* START Dataset excerpts *

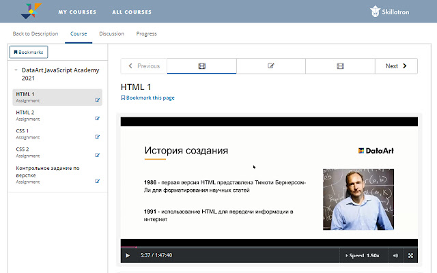437x273 pixels.
Task: Collapse DataArt JavaScript Academy 2021 section
Action: 16,70
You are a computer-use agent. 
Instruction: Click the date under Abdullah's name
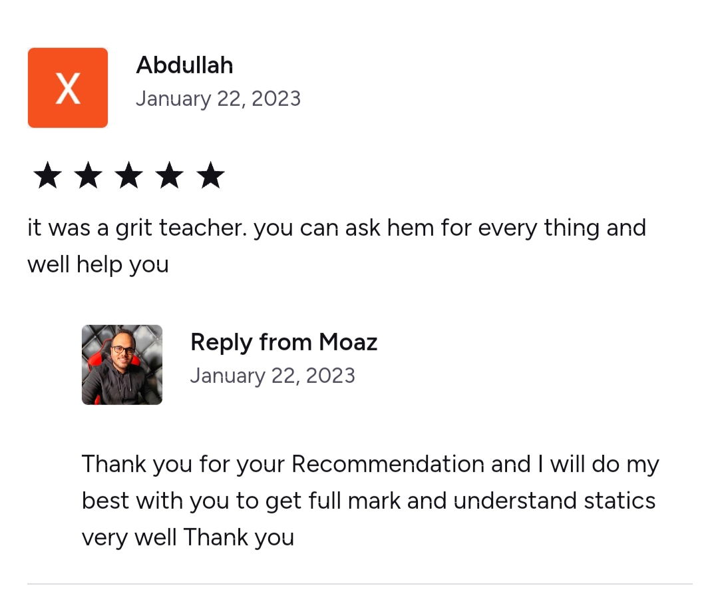pyautogui.click(x=218, y=99)
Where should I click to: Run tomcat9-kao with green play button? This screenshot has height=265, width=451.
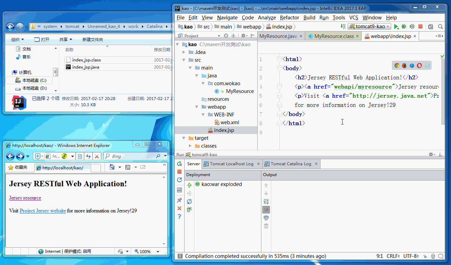[396, 26]
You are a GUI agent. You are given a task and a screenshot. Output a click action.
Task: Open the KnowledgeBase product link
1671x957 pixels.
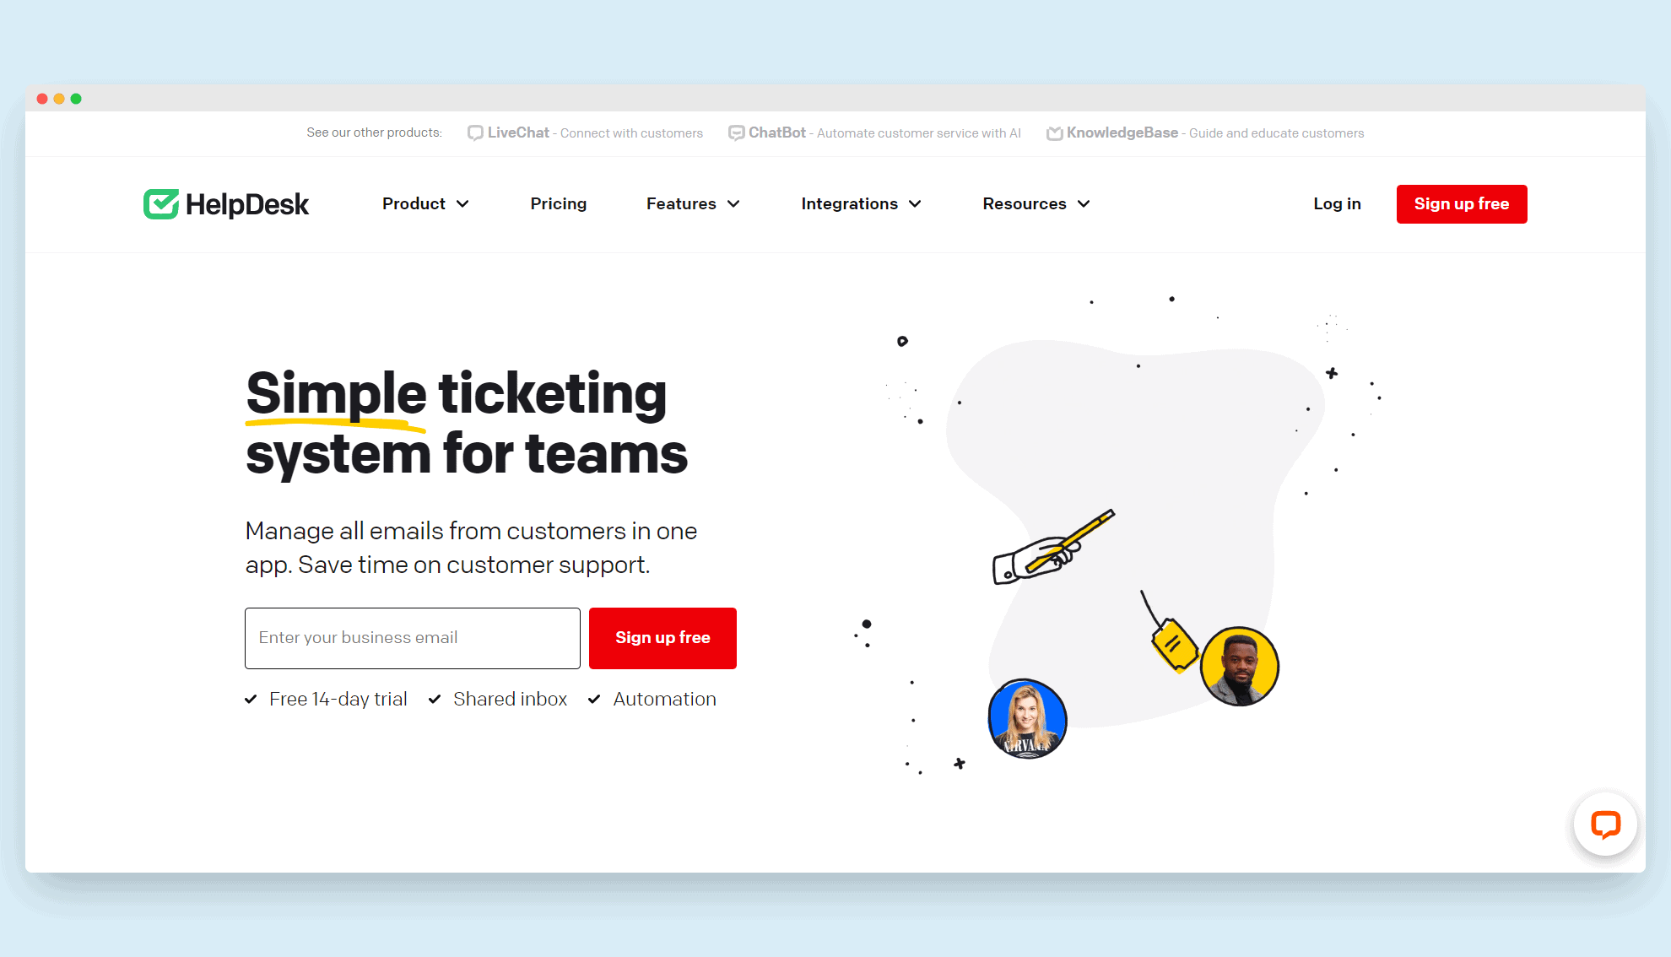(x=1122, y=133)
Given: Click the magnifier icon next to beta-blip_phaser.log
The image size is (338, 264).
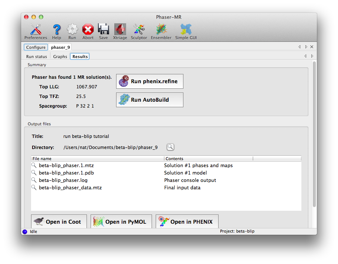Looking at the screenshot, I should 34,181.
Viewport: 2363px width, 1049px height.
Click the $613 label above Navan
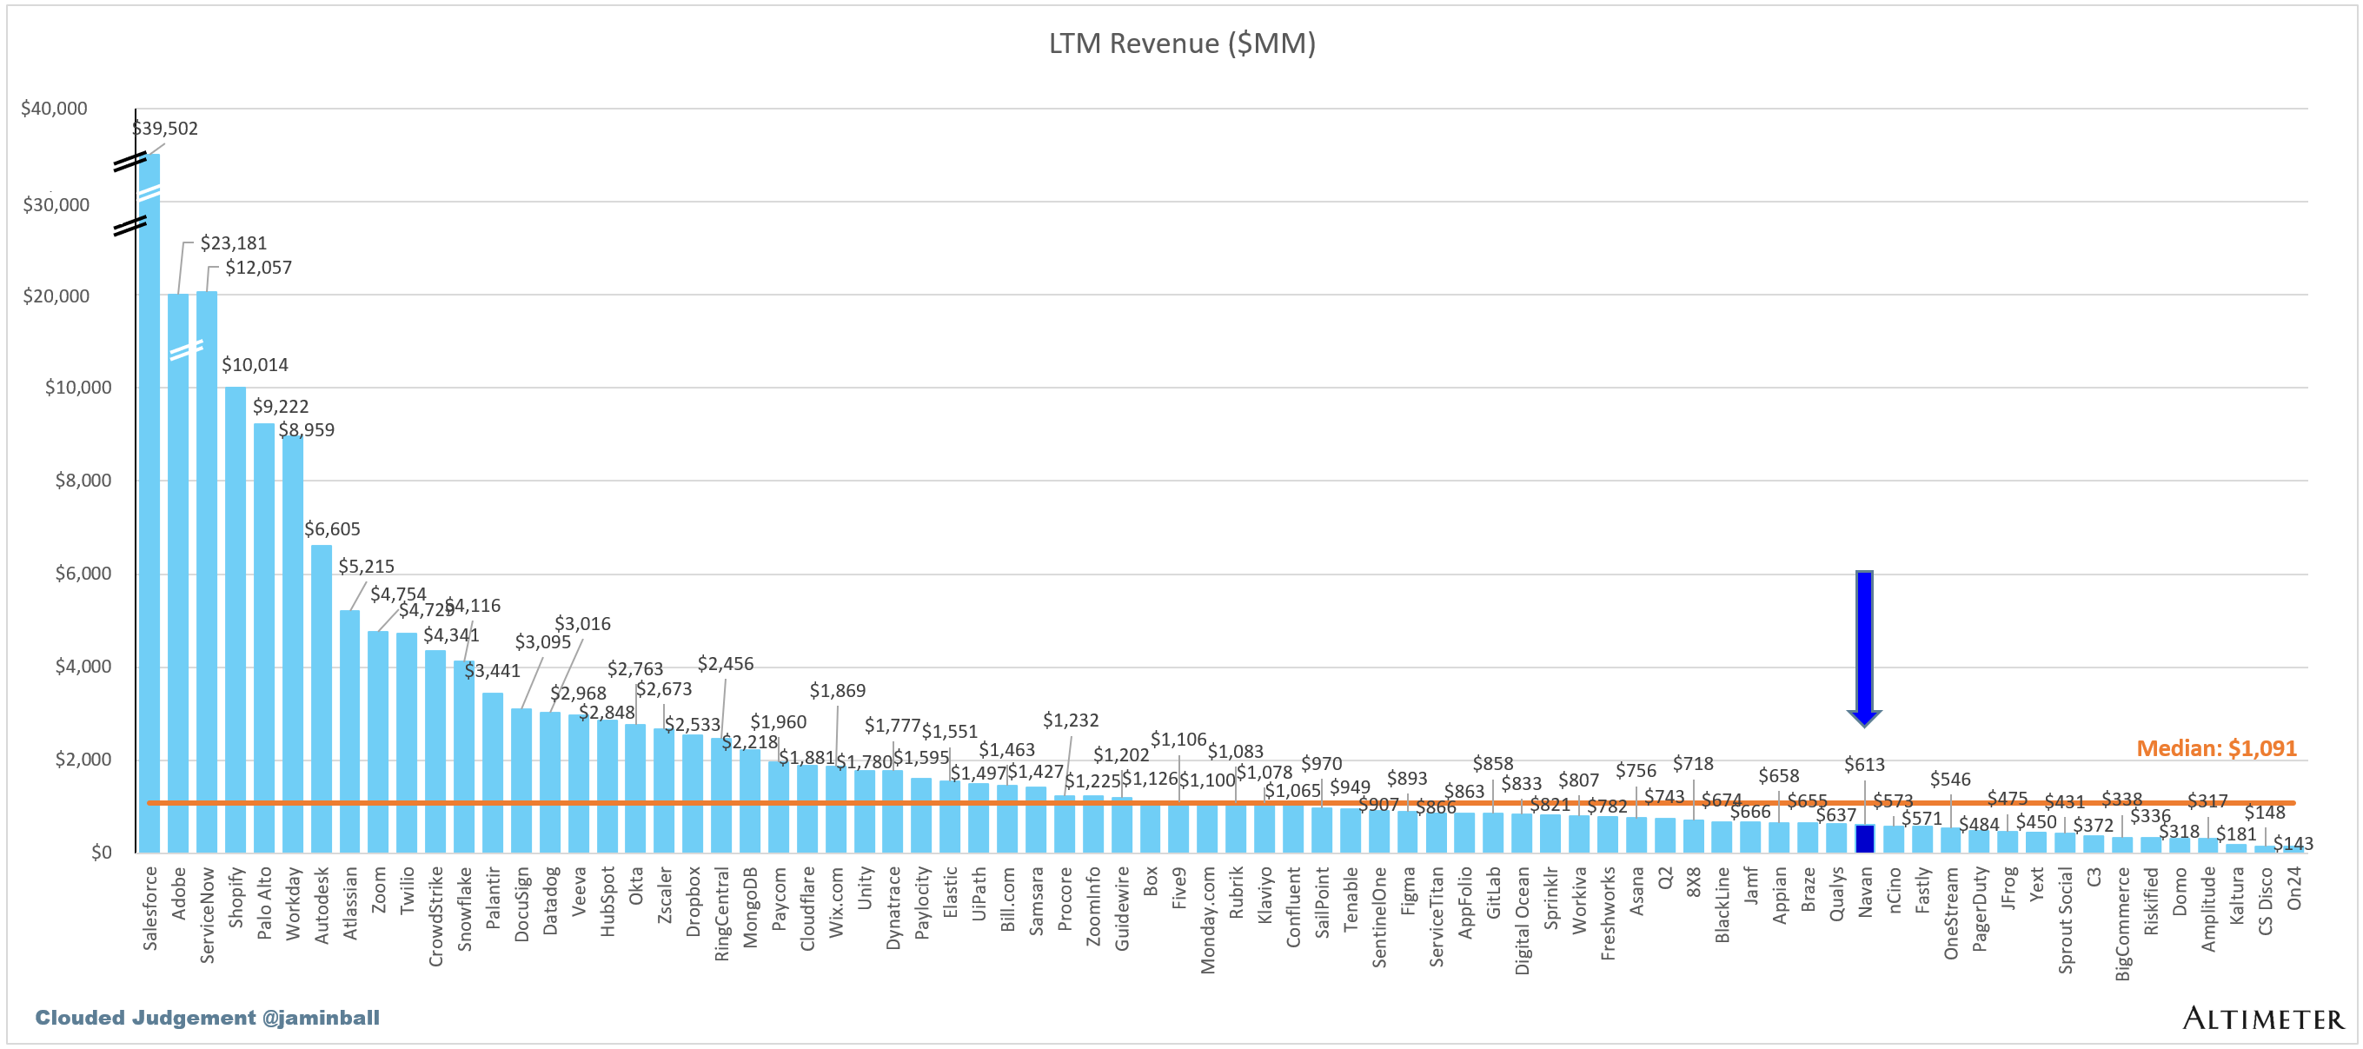pos(1864,764)
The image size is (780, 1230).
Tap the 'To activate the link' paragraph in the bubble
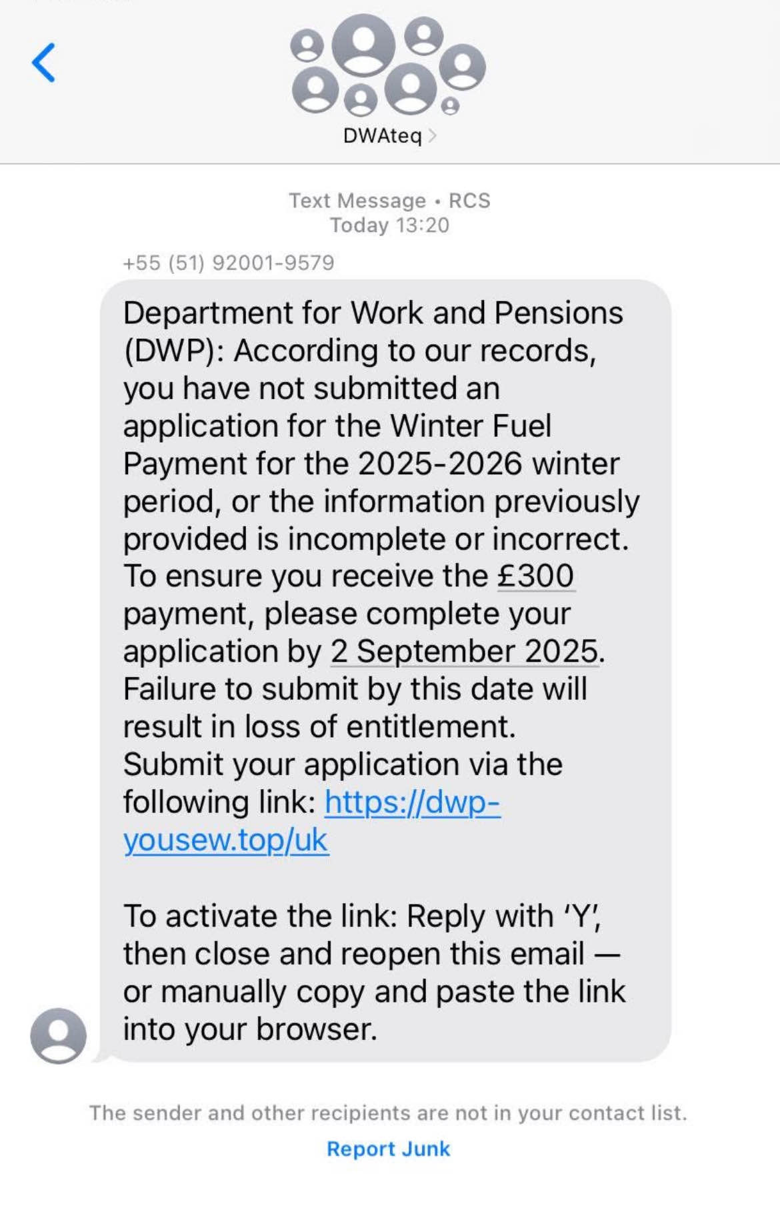373,972
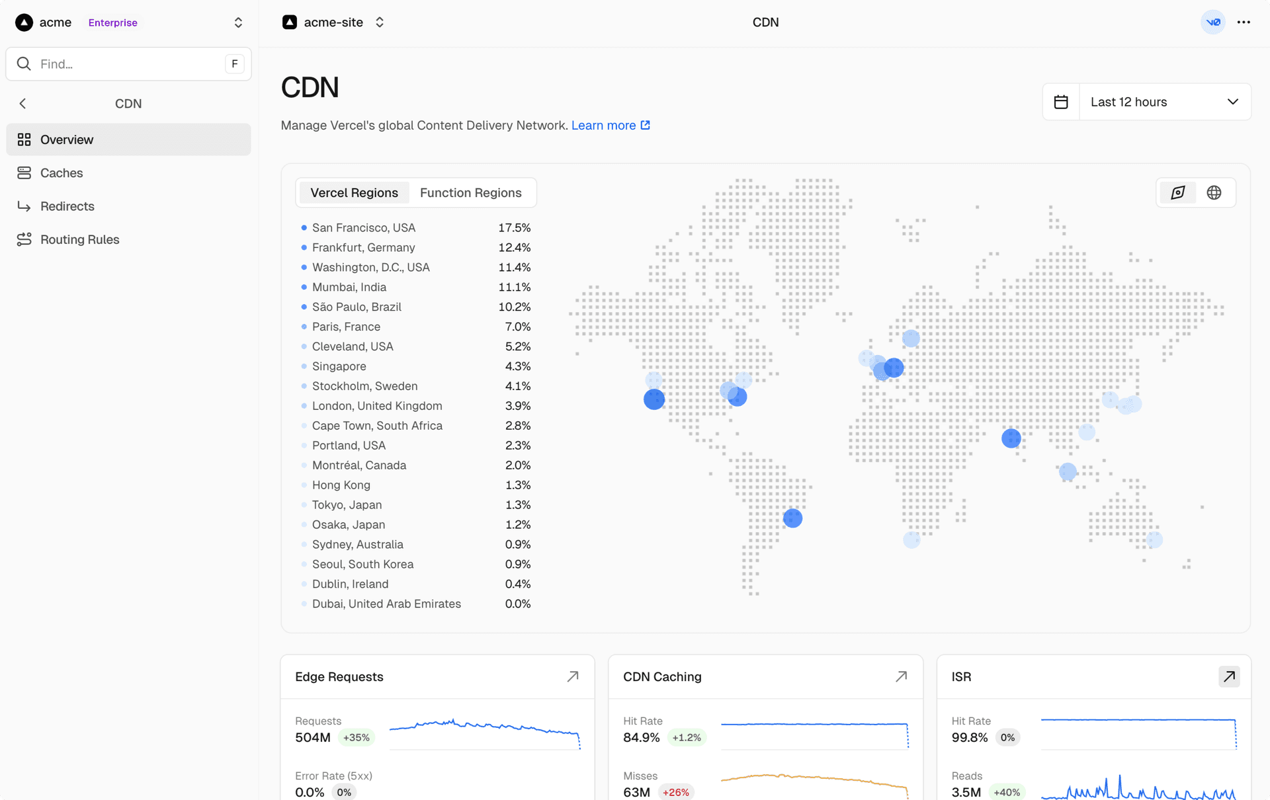The width and height of the screenshot is (1270, 800).
Task: Click the acme team logo icon
Action: [24, 22]
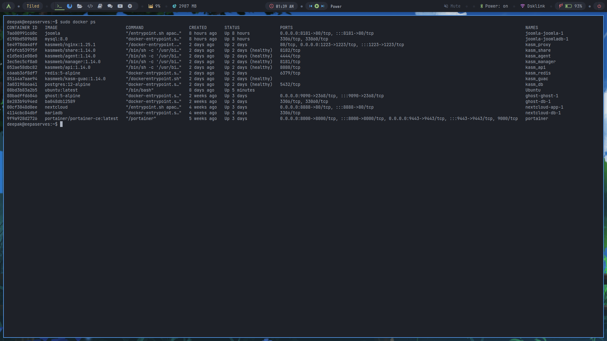This screenshot has width=607, height=341.
Task: Open the Firefox workspace icon
Action: [x=70, y=6]
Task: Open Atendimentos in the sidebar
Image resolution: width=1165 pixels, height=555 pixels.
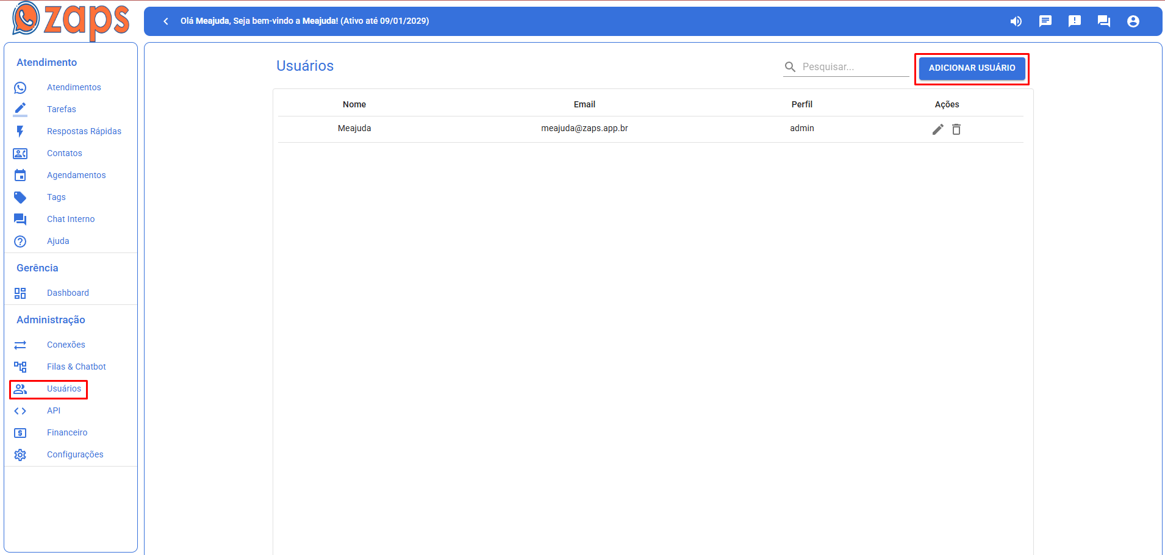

* END Dataset excerpts *

■ What is being asked:
Starting at the line containing "You are a GUI" and ending at the line containing "pos(1864,764)", swap "magnifier" for "magnifying glass" and give those lines back with nothing else changed. Leave out the pictures.

■ Completed task:
You are a GUI agent. You are given a task and a screenshot. Output a click action.
Task: Open the KnowledgeBase product link
1671x957 pixels.
(x=1122, y=133)
Given: Click the magnifying glass icon next to beta-blip_phaser.log
The image size is (338, 264).
Looking at the screenshot, I should 34,181.
Viewport: 2363px width, 1049px height.
Click the $613 label above Navan
pos(1864,764)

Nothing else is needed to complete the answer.